Собаки никак не протестовали. С грустным любопытством обнюхали оковы. Джек, конечно, пару раз дернулся — к вороне, которая, быстро сообразив, что происходит, слетела с яблони и начала расхаживать под носом у собак, явно издеваясь и злорадствуя.
Убедившись, что цепи крепки, Джек маленько поскулил, но, поскольку дело было к вечеру, полез под крыльцо.
Братишка забрался туда сразу. Может, для того, чтобы обдумать новую жизненную ситуацию. А может, просто решил с присущей ему философичностью, что утро вечера мудренее.
Наутро жена разбудила меня чуть не плача:
— Скорее! Посмотри, что с ними! По-моему, они мертвые!
Они действительно лежали как два трупа, мордой к морде. И уже — едва дышали.
Как они умудрились так перепутаться цепями, ума не приложу. Они чуть не задушили друг друга. Лежали, мертвецки измученные, и были такие незнакомо-грустно-покорные, что я чуть не пустил слезу, когда освобождал их от оков.
Федька крутился рядом. Обнюхивал то одного, то другого собрата. Был растерян, взволнован и преисполнен самого искреннего, хоть и бестолкового, участия. Вдруг сорвался и сломя голову бросился на соседский участок, где он недавно обнаружил под снегом залежи восхитительного коровяка, и вскоре примчался назад, неся огромную мерзлую лепеху. С ложной скромностью положил ее перед собаками и очень, кажется, был поражен равнодушием, с каким отнеслись они к этому царскому, без сомнения, подарку.
Что там Федькина лепеха! Они и похлебку-то в то утро едва ели. Вычистили миски до обычного блеска, но — скучно хлебали, без энтузиазма, без азарта.
Они поели, и я снова посадил их на цепь.
„Пусть считают меня, каким угодно негодяем и садистом! Пусть после этого даже лапы мне не подадут (все равно не умеют)! Пусть обегают наш дом стороной! Но я свершу эту жестокость… Они отсидят у меня как миленькие ровно столько, сколько нужно для их же безопасности!“ — так твердил я себе. Твердил тем более горячо и убежденно, что, когда они понуро хлебали свой завтрак, я отчетливо услышал: на дальнем конце поселка раздался в ы с т р е л.

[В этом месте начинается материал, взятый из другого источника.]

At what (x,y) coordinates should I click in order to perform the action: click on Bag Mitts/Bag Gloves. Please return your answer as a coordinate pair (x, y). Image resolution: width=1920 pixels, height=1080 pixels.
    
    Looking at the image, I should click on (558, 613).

Я пошел искать стрелявших. (Жене сказал, что за сигаретами.) Не знаю, что именно я хотел. Я взял с собой, помню, деньги.
Хотел напоить, что ли, до поросячьего визга этих охотников за скальпами. А потом показать им Джека с Братишкой и попросить не трогать… Не знаю. Может быть. Сейчас мне кажется, что больше всего мне хотелось единственного — увидеть их в лицо.
Невыносима, тягостна была опасность — именно безликая! Она была, бродила где-то вокруг нас, эта опасность, мы ее чувствовали, а увидеть воочию не могли!
Но я никого не нашел. И выстрелов больше не было. А когда я вернулся, Джек с Братишкой снова валялись у крыльца полузадушенные и смирные. Джек, вокруг шеи которого цепь захлестнулась петлей, уже хрипел…
Я снова терпеливо разобрался в их кандалах. Устало разобъяснил Джеку, что сидение на цепи — дело ответственное и серьезное, несовместимое с прыжками и ужимками вольной жизни, к которой он, обалдуй, привык.
Затем снова пристегнул цепи.
Интересно они вели себя. Они не держали на меня обиды!
Братишка даже успокоительно этак лизнул мне руку. Дескать, не журись, хозяин, понимаем… Хотя, конечно же, ничегошеньки они не понимали. В одном, пожалуй, были уверены: то, что делается, делается не во зло им. И потому терпели.
Ужасно трогательны были и эта вера, и терпение это.
Но, конечно, они не могли не впасть в уныние. К вечеру производили впечатление больных: вялые, замусоренные сеном, с грустными глазами… У них даже носы стали горячими.